A autorização para instalação de farmácias dentro de supermercados, prevista na Lei nº 15.357/2026, amplia o entrada da população a medicamentos no Brasil, mas também aumenta os desafios relacionados à armazenagem, conservação e controle logístico desses produtos.
Segundo o Grupo Polar, especializado em soluções para calabouço fria, o novo protótipo exige atenção redobrada para prometer que medicamentos sejam armazenados e transportados dentro das condições adequadas de temperatura, umidade e rastreabilidade.
A legislação mantém exigências porquê espaço segregado, controle ambiental, rastreabilidade dos produtos e presença obrigatória de farmacêutico responsável, além da proibição de venda em gôndolas comuns. Ainda assim, o desenvolvimento desses novos pontos de comercialização eleva a urgência de monitoramento técnico em toda a calabouço.
O cenário ganha ainda mais relevância diante da expectativa de ampliação da oferta de medicamentos à base de semaglutida, princípio ativo utilizado em produtos porquê Ozempic, cuja patente perdeu exclusividade recentemente.
Para Liana Montemor, diretora técnica do Grupo Polar, medicamentos exigem tratamento diferenciado dentro da calabouço logística.
“Estamos diante de um movimento importante para ampliar o entrada, mas que precisa vir escoltado de critérios técnicos muito definidos. Medicamentos não podem ser tratados porquê produtos comuns de prateleira. É importante que esses novos pontos de venda sigam as mesmas regras já aplicadas às farmácias tradicionais”, explica.

Controle de temperatura ganha preço na logística farmacêutica
De consonância com a técnico, um dos principais desafios está na conservação correta dos medicamentos ao longo de toda a operação logística.
Produtos farmacêuticos são sensíveis a variações de temperatura, umidade e tempo de exposição fora das condições ideais. Quando esses parâmetros não são respeitados, há risco de comprometimento do princípio ativo, perda de eficiência e até surgimento de reações adversas.
“Quando essas condições não são respeitadas, há risco de deterioração do resultado, comprometimento do princípio ativo, perda de eficiência e até o surgimento de reações adversas”, alerta Liana.
Nesse contexto, o monitoramento contínuo das condições ambientais passa a ser considerado importante. Segundo o Grupo Polar, a prática já está alinhada às diretrizes previstas na RDC 430, que estabelece boas práticas para distribuição, armazenagem e transporte de medicamentos.
A diretora técnica também labareda atenção para situações comuns no ponto de venda, mormente em produtos que exigem refrigeração.

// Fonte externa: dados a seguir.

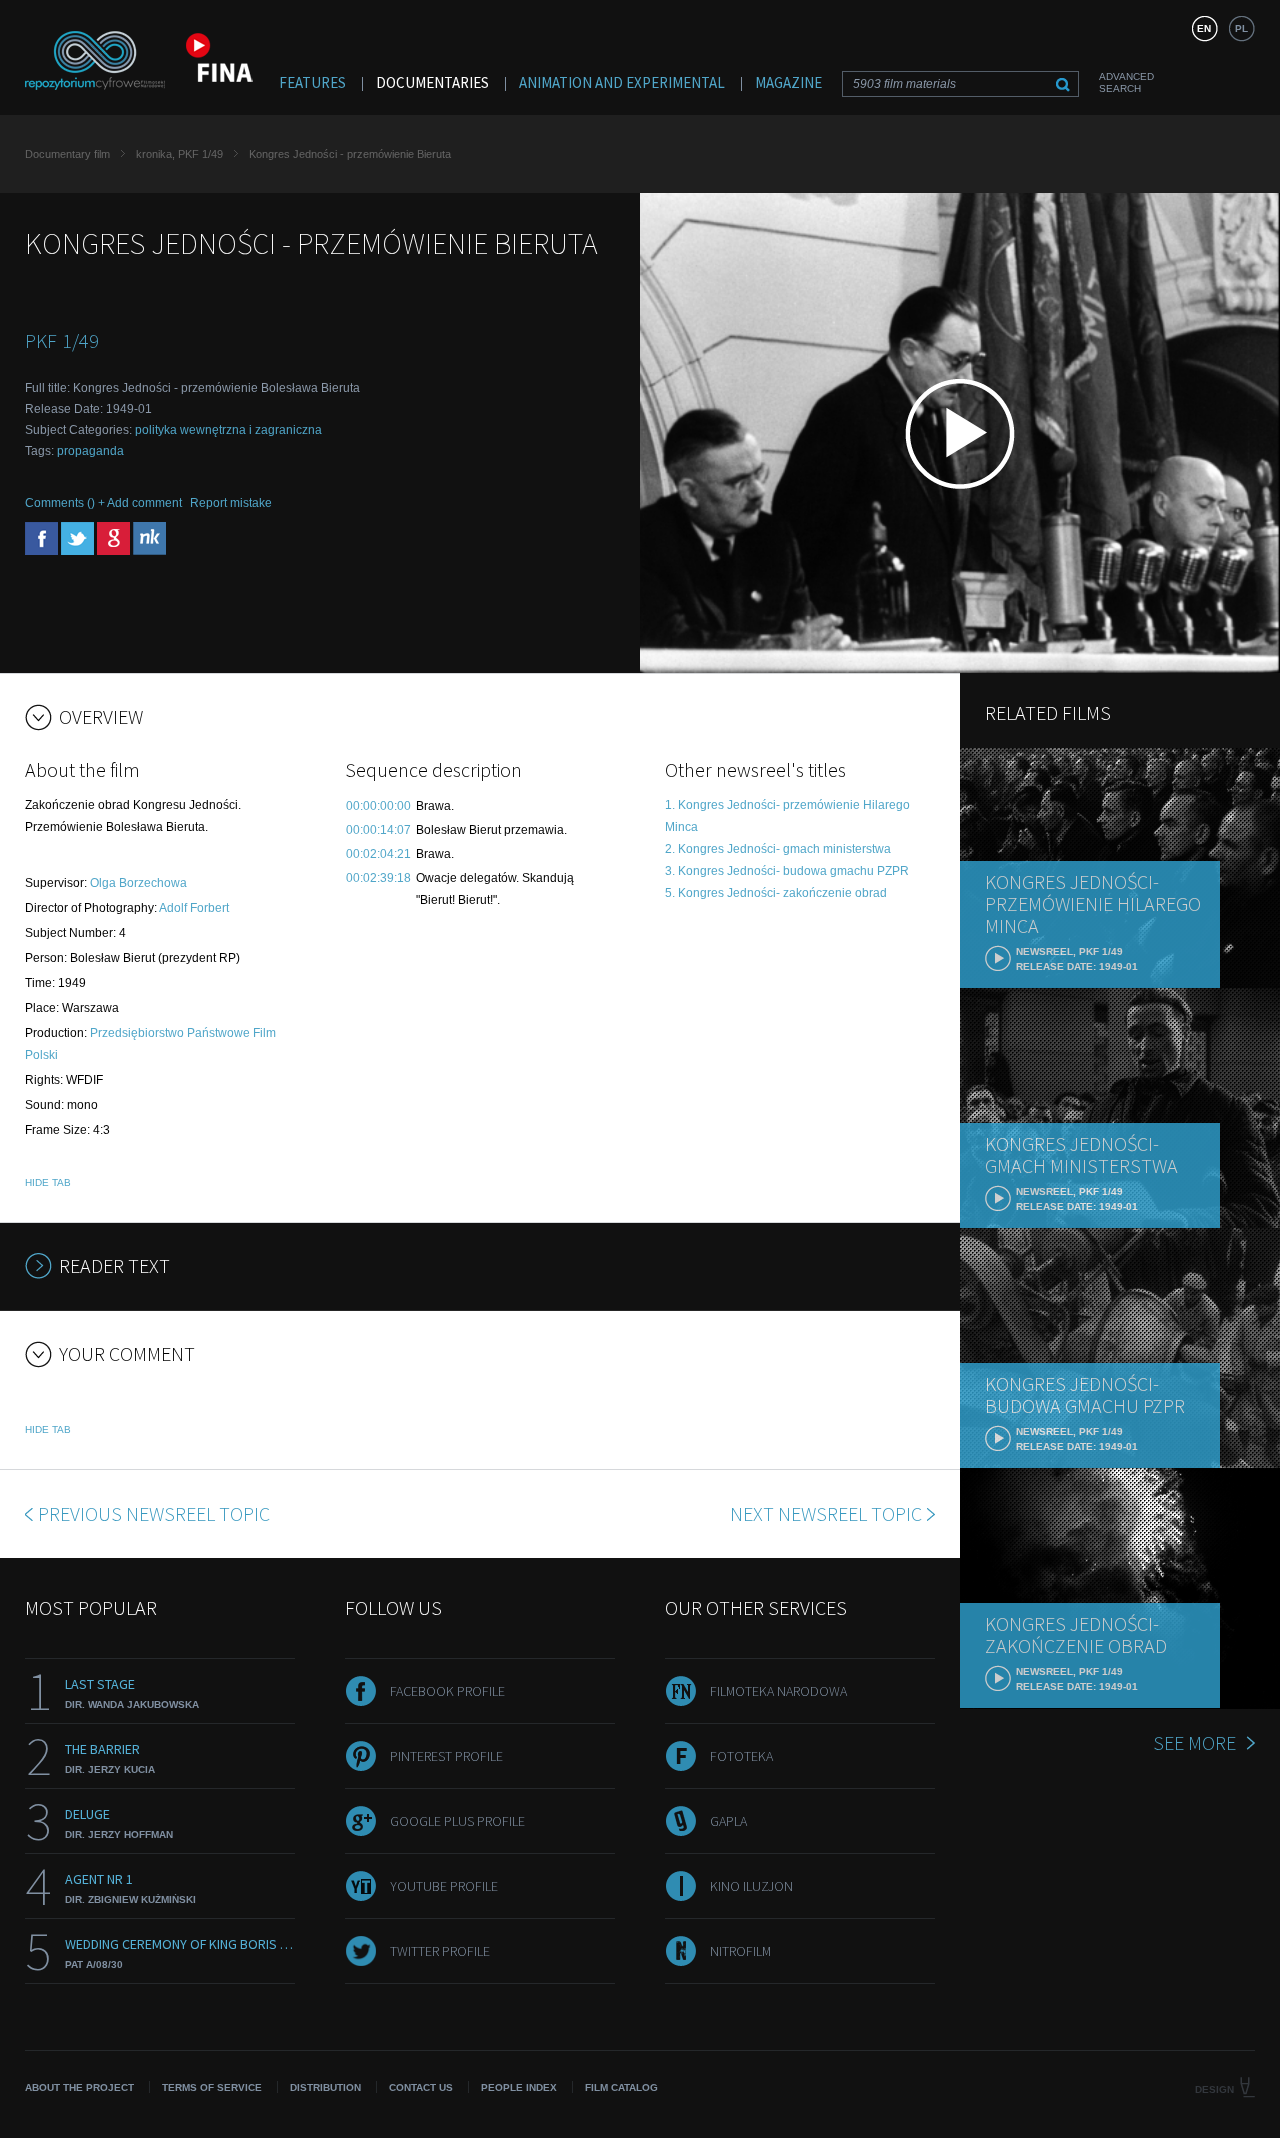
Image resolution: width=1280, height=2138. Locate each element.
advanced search (1126, 82)
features (312, 82)
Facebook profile (447, 1691)
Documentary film (67, 154)
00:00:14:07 (378, 830)
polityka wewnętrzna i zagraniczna (228, 430)
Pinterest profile (446, 1756)
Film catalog (621, 2087)
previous (154, 1513)
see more (1194, 1742)
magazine (788, 82)
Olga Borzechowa (138, 883)
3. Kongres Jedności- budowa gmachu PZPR (787, 871)
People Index (519, 2087)
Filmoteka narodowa (778, 1691)
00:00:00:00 (378, 806)
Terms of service (212, 2087)
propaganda (90, 451)
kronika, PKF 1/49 (179, 154)
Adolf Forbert (194, 908)
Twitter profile (440, 1951)
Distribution (325, 2087)
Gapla (728, 1821)
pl (1241, 28)
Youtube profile (444, 1886)
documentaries (432, 82)
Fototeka (741, 1756)
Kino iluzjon (751, 1886)
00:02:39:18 (378, 878)
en (1204, 28)
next (826, 1513)
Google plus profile (457, 1821)
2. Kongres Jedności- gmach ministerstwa (778, 849)
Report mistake (231, 503)
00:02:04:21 (378, 854)
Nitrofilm (740, 1951)
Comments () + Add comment (103, 503)
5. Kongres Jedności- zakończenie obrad (776, 893)
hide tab (48, 1182)
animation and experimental (622, 82)
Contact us (421, 2087)
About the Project (79, 2087)
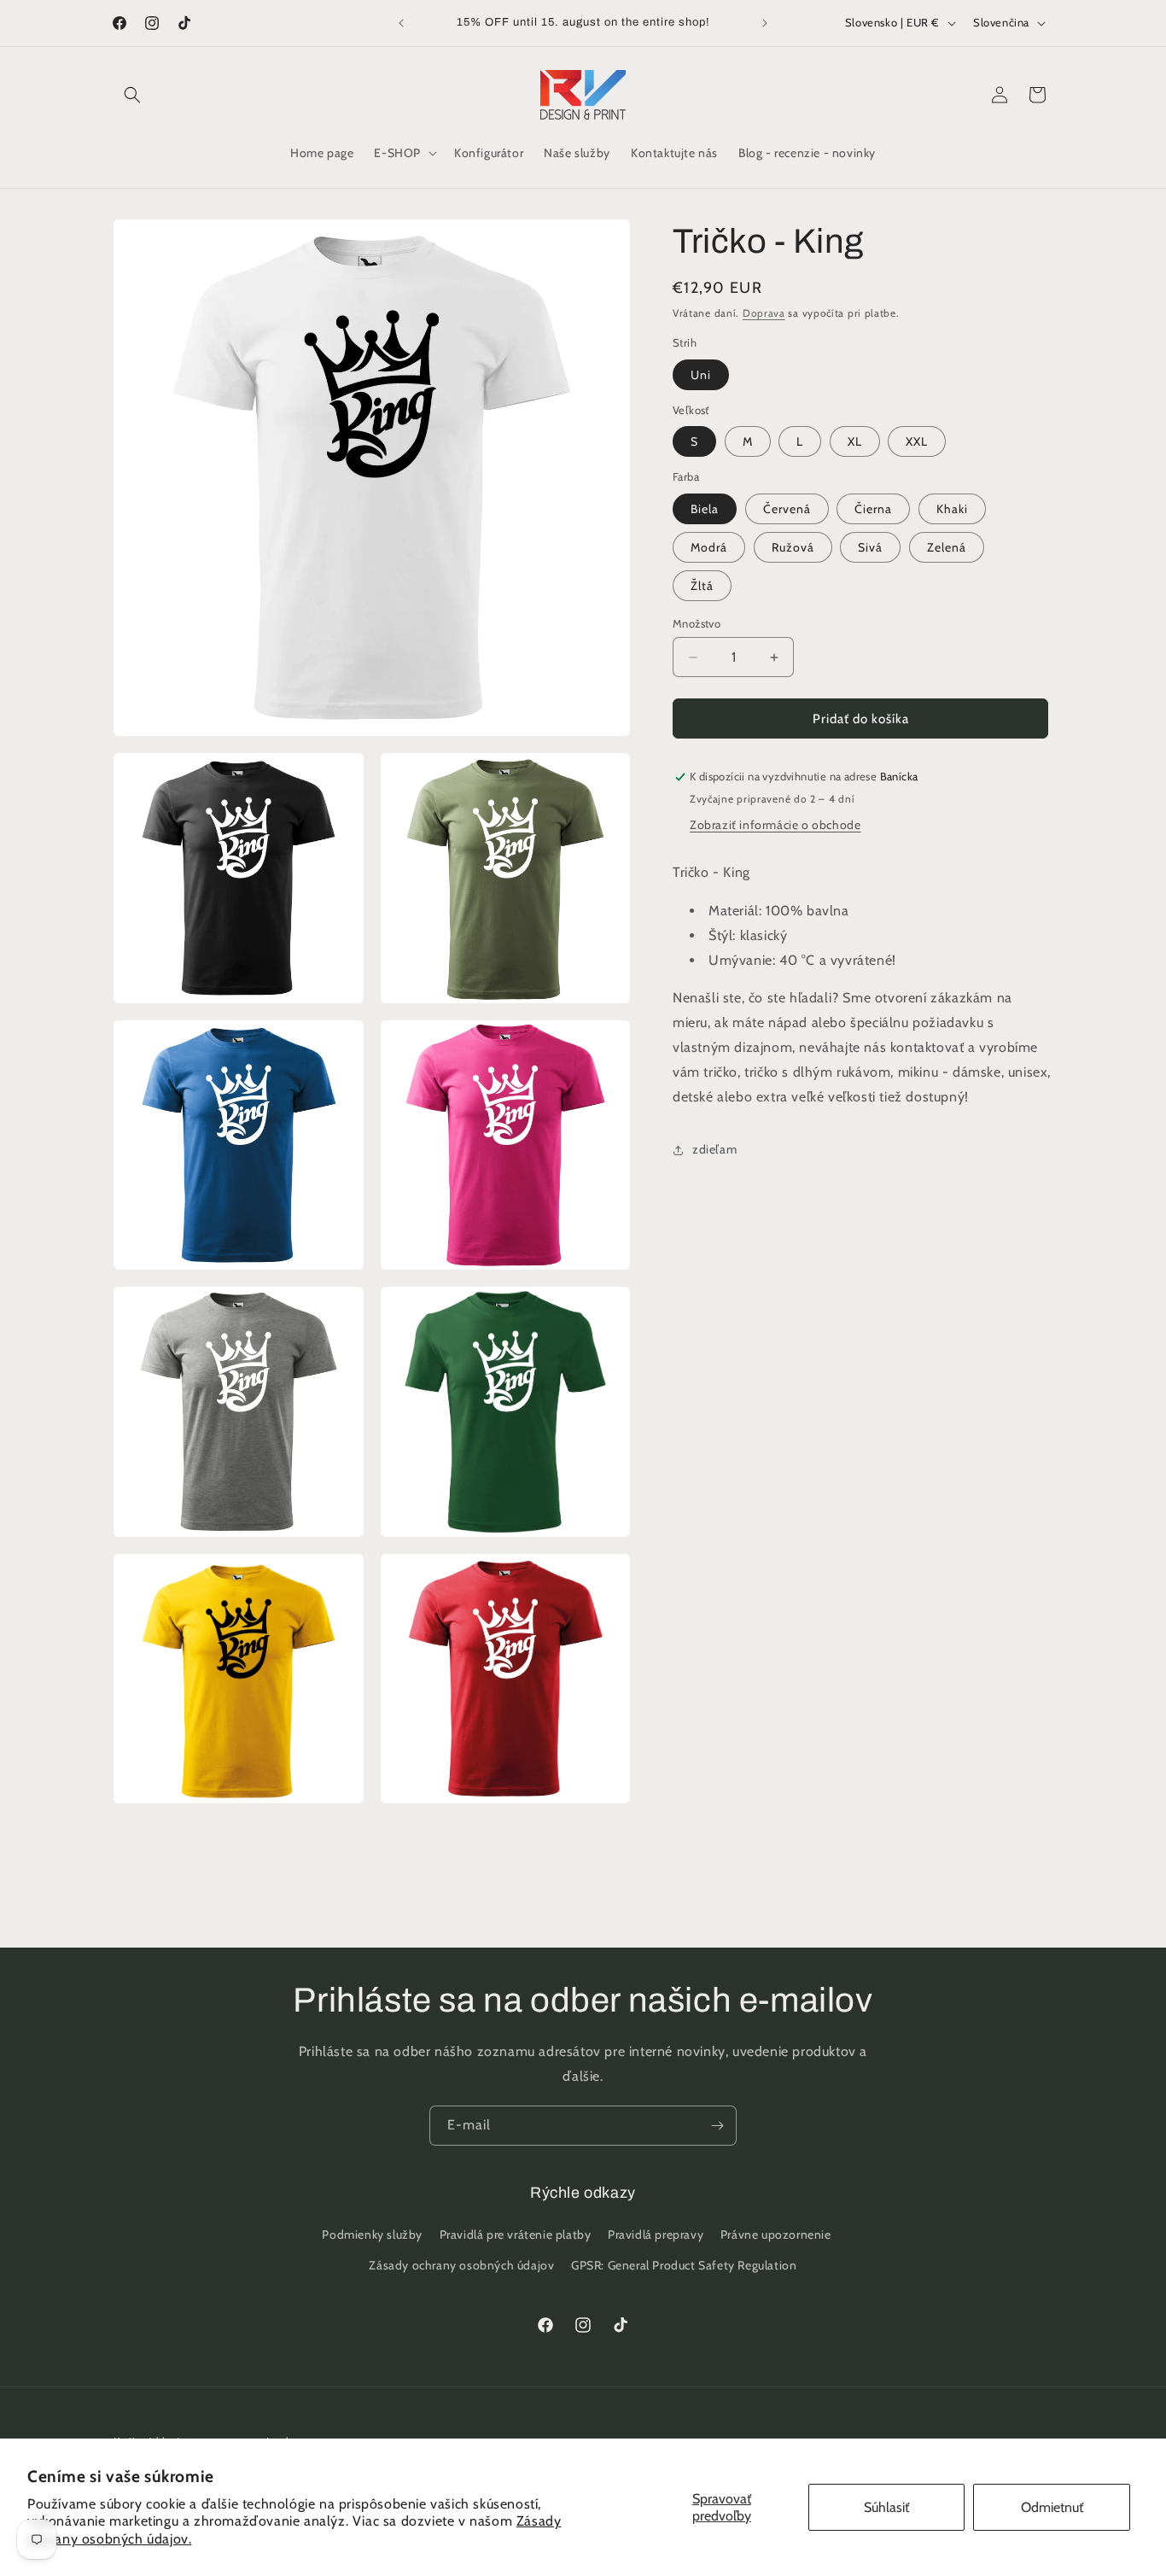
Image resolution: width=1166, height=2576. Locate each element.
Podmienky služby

“No caso de produtos que exigem refrigeração, por exemplo, muitas vezes não há controle preciso sobre o tempo e a temperatura aos quais foram expostos fora das condições ideais, por exemplo, em casos de omissão de virilidade”, afirma.
Segundo ela, o problema também ocorre durante o transporte até o consumidor final, principalmente quando medicamentos refrigerados são levados sem isolamento térmico adequado.
“É generalidade que medicamentos refrigerados sejam levados em sacolas plásticas comuns, sem isolamento térmico adequado, com gelo em gel reutilizável, muitas vezes não específicos para o transporte farmacêutico, o que pode comprometer a manutenção da temperatura e, inclusive, levar ao frigoríficação do resultado”, reforça.
Para minimizar riscos, a recomendação é que farmácias e drogarias utilizem sistemas qualificados de controle de temperatura, incluindo caixas térmicas, bolsas específicas e monitoramento contínuo das variáveis ambientais.
O Grupo Polar destaca ainda que qualquer meandro nas condições ideais ao longo da calabouço logística pode comprometer a qualidade do medicamento e afetar diretamente o paciente.
“Qualquer meandro ao longo da calabouço pode comprometer a qualidade do resultado. No termo, quem mais sofre as consequências é o paciente”, conclui Liana.